The Golden Age of Paranoia


For Pat Kavanagh

I feel I am living in a dream world at the moment.

Diary entry by Tony Benn MP, 17 January 1973

This is a book about that most distant of times, the day before yesterday. I discovered for myself just how remote the Seventies are when, in 2006, I wrote a TV drama about Harold Wilson’s last government, covering the period from 1974 to 1976. Although the thirtysomething producer liked the script, she found many of the allusions baffling. What was a ‘prices and incomes policy’? Or a ‘balance of payments crisis’? These appeared almost daily in British headlines during the 1970s; only a generation later, they were as incomprehensible as Babylonic cuneiform. One scene that the producer queried had Wilson using a public payphone in Oxford to ring an aide. When I pointed out that it actually happened, she conceded that this might be so, but nevertheless insisted that viewers under the age of forty would be unable to believe that the Prime Minister had no mobile phone. The scene was deleted.

To those of us who lived through that era of polyester, platform shoes and power cuts, one thing seemed certain: no one would ever wish to revisit it. As Christopher Booker wrote in The Seventies, an end-of-term report published in 1980, it was ‘a decade of unending hard slog through the quicksands … hardly a time which in years to come is likely to inspire us with an overpowering sense of nostalgia’ For the next quarter-century or so this prediction was largely fulfilled, apart from a few eccentric gestures such as Bill Clinton’s adoption of ‘Don’t Stop Thinking About Tomorrow’ by Fleetwood Mac as his theme tune in the 1992 presidential election, or occasional ‘ironic’ tributes to lava lamps or tank tops, Burt Reynolds’s toupee or Roger Moore’s lapels – so naff they’re cool, even if they pong a bit. When people did stop thinking about tomorrow their minds usually strayed back to the Sixties, or perhaps to the Second World War; anywhere but the day before yesterday.

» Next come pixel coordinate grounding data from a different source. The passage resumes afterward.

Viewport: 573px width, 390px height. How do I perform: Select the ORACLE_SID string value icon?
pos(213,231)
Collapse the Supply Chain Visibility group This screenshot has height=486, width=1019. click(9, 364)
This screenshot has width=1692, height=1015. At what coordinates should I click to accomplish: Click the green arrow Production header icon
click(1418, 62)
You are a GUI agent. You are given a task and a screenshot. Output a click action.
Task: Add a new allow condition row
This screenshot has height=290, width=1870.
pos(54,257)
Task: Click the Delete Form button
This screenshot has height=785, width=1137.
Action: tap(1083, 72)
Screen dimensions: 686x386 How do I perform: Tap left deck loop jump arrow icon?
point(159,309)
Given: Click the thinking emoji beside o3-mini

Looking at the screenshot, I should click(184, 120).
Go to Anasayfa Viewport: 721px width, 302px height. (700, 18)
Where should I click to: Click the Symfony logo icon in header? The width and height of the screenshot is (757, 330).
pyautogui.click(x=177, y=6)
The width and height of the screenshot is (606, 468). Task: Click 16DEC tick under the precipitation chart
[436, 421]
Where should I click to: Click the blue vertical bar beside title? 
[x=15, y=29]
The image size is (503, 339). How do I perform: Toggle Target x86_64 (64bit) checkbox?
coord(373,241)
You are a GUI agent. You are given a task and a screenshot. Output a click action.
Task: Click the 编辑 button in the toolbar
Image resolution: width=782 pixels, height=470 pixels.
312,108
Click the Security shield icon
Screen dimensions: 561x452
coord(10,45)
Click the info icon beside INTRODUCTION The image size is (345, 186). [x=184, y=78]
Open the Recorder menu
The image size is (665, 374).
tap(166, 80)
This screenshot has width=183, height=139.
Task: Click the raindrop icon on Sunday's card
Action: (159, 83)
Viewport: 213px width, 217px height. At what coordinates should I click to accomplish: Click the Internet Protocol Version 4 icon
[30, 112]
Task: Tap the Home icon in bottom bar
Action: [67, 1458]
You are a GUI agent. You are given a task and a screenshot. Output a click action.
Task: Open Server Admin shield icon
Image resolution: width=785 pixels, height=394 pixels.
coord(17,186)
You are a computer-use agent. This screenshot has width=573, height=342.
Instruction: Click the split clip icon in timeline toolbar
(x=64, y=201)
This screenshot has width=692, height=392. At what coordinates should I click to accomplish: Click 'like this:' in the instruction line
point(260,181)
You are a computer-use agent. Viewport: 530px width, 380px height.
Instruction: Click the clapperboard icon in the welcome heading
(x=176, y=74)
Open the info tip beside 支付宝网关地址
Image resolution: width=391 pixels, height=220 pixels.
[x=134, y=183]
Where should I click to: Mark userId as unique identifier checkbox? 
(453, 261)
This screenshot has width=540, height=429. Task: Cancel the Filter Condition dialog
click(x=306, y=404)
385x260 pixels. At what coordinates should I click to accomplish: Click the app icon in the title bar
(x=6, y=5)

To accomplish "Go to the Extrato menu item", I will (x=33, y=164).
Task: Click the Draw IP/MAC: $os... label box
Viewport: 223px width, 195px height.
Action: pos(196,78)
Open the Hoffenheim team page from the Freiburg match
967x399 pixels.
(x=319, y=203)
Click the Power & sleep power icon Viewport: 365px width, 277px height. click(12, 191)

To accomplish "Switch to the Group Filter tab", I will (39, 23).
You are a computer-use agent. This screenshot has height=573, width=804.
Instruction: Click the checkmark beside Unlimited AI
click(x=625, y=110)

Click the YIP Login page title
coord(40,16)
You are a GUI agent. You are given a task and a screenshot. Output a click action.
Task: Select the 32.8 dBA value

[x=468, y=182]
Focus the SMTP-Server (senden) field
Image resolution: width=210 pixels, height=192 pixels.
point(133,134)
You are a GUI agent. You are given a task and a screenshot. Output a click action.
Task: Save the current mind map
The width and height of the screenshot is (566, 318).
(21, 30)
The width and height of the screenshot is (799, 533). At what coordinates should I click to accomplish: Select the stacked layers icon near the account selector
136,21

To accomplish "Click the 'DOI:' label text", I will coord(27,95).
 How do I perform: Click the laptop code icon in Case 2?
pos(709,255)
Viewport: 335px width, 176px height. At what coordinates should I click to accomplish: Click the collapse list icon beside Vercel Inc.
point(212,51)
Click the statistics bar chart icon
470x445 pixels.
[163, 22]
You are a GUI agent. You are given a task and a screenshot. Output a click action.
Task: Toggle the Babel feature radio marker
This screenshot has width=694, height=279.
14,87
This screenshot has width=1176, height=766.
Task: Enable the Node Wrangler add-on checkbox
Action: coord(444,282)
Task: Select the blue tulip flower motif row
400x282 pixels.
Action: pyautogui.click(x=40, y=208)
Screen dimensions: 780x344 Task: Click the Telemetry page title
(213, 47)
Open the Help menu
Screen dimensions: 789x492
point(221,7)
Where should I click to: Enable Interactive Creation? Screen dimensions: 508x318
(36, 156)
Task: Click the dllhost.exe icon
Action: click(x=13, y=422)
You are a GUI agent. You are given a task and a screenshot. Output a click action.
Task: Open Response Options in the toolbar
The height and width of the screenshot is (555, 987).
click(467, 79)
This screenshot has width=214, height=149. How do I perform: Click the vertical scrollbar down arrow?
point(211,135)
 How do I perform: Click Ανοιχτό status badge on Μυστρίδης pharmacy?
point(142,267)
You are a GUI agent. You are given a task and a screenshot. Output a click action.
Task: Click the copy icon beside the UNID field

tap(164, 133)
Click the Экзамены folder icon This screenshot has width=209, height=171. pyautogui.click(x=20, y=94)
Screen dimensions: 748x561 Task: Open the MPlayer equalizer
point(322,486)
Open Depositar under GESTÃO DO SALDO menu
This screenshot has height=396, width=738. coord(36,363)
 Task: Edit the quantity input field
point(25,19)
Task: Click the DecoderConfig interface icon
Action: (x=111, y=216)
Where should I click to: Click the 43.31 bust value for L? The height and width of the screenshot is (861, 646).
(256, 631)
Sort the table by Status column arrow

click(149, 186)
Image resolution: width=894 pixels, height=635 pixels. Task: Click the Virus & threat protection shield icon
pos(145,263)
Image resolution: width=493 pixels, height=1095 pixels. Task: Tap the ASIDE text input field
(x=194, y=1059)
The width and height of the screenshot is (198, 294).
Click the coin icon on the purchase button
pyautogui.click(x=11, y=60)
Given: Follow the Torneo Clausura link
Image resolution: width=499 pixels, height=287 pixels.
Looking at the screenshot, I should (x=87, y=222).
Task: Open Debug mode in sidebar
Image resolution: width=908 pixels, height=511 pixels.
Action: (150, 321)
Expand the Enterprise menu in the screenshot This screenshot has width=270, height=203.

The pattern had been set in 1979, when the decade was brought to a juddering halt by the Iranian revolution and the election of Margaret Thatcher: the new Islamic fundamentalists wanted to turn the clock back about 1,500 years; the market fundamentalists’ atavistic project, only slightly less ambitious, was to re-establish the ‘Victorian values’ of self-help, private philanthropy and laissez faire. On one point the Imam and the grocer’s daughter would certainly have agreed: the clock must never be turned back to the Seventies.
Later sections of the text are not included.